Requirement »
Copy out every line of the data that has the word "agent" somewhere in it.

Supplied material »
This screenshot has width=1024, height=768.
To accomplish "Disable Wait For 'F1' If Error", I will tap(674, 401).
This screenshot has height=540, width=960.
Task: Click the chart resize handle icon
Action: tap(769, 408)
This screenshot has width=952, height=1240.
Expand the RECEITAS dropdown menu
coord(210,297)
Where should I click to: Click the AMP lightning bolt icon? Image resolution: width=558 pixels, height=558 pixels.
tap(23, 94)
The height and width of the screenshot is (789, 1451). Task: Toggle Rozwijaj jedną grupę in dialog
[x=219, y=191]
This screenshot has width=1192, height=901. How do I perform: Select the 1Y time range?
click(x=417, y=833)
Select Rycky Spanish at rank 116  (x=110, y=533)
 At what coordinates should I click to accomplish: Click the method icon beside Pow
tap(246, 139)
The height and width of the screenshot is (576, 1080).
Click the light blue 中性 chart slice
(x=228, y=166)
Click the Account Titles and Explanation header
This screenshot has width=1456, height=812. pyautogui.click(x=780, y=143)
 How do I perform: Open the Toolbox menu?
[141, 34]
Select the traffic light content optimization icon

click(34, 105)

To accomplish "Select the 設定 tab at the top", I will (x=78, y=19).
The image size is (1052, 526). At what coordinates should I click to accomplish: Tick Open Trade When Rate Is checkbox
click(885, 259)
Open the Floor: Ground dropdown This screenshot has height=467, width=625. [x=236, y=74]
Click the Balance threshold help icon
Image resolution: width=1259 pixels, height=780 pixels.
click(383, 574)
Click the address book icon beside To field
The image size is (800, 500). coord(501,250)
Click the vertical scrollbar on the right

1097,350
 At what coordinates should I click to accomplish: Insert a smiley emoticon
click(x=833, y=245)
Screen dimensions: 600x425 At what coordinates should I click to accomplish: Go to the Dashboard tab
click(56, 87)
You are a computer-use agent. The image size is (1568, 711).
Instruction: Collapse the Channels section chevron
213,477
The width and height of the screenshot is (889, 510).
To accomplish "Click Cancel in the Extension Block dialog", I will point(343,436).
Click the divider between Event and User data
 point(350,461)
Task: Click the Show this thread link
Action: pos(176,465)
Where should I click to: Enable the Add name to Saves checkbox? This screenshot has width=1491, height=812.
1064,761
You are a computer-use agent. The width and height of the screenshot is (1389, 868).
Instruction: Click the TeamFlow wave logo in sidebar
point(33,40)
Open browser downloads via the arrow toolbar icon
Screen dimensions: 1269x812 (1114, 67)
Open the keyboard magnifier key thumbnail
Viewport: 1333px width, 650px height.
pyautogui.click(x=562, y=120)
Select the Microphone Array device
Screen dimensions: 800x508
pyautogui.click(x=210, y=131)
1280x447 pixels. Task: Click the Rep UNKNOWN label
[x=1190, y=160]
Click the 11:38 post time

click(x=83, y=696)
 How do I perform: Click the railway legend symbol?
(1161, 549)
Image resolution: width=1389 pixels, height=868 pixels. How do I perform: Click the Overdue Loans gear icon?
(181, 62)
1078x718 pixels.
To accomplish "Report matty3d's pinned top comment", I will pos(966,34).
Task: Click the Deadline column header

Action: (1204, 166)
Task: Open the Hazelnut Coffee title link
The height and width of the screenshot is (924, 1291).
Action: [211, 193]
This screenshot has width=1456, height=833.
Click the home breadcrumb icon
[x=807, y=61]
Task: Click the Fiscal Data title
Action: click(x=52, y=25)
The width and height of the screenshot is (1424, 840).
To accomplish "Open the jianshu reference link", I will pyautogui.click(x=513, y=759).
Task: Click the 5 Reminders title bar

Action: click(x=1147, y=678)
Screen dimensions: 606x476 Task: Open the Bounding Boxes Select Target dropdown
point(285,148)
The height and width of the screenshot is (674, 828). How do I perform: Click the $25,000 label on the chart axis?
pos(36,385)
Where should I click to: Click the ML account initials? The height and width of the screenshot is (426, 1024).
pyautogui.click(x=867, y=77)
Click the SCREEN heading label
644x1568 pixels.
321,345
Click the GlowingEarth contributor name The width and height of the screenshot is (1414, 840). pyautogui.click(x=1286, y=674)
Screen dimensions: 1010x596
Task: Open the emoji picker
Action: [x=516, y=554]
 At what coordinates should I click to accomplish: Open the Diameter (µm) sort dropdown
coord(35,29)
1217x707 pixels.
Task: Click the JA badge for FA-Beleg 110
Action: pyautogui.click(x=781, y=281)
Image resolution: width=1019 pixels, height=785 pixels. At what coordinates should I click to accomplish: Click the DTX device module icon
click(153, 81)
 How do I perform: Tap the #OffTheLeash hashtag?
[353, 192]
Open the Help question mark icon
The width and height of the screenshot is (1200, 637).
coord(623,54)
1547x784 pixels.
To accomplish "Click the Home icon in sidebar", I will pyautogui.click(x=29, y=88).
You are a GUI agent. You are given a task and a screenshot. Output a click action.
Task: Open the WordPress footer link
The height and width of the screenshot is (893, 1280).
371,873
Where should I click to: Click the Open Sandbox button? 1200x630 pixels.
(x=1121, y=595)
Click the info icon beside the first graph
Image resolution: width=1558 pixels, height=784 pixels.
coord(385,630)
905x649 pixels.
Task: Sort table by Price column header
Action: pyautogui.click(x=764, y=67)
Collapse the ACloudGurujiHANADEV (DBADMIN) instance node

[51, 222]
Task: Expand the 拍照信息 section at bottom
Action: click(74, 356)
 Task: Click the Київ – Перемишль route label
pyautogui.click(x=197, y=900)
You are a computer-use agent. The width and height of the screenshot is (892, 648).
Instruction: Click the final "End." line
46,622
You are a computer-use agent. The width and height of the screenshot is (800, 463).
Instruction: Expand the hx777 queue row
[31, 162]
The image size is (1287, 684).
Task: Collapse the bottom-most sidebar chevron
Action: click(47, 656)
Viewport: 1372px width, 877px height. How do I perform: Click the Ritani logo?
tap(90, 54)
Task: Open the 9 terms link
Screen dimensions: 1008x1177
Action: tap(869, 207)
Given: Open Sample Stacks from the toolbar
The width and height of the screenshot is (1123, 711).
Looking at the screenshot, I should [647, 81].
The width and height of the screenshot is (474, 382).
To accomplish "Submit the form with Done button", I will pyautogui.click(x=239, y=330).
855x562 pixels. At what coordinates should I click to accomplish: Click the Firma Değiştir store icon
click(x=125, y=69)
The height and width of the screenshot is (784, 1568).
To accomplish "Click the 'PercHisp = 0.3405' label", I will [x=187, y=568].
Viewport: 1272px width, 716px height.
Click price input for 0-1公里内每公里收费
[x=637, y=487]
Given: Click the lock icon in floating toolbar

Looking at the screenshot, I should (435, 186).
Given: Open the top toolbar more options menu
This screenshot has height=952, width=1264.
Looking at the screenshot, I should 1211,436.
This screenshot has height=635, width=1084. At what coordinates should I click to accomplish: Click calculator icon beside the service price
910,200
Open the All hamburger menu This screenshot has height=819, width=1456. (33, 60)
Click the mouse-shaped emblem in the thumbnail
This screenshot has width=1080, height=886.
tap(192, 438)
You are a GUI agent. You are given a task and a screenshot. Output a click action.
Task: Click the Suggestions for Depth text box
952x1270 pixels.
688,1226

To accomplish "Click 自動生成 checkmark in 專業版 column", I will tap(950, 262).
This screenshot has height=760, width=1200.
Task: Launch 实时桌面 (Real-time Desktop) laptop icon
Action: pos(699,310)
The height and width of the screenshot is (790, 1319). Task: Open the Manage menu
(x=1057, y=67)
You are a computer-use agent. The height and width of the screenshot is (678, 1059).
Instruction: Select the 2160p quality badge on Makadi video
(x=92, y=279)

Task solution »
You are a computer-use agent. The image size is (1568, 711).
You are a computer-use agent. The width and height of the screenshot is (1389, 868).
You are a GUI agent. You are given a task and a screenshot. Output a click action.
You are a computer-use agent. The width and height of the screenshot is (892, 648).
You are a computer-use agent. The width and height of the screenshot is (800, 463).
You are a GUI agent. You are given a task and a screenshot. Output a click action.
You are a computer-use agent. The height and width of the screenshot is (678, 1059).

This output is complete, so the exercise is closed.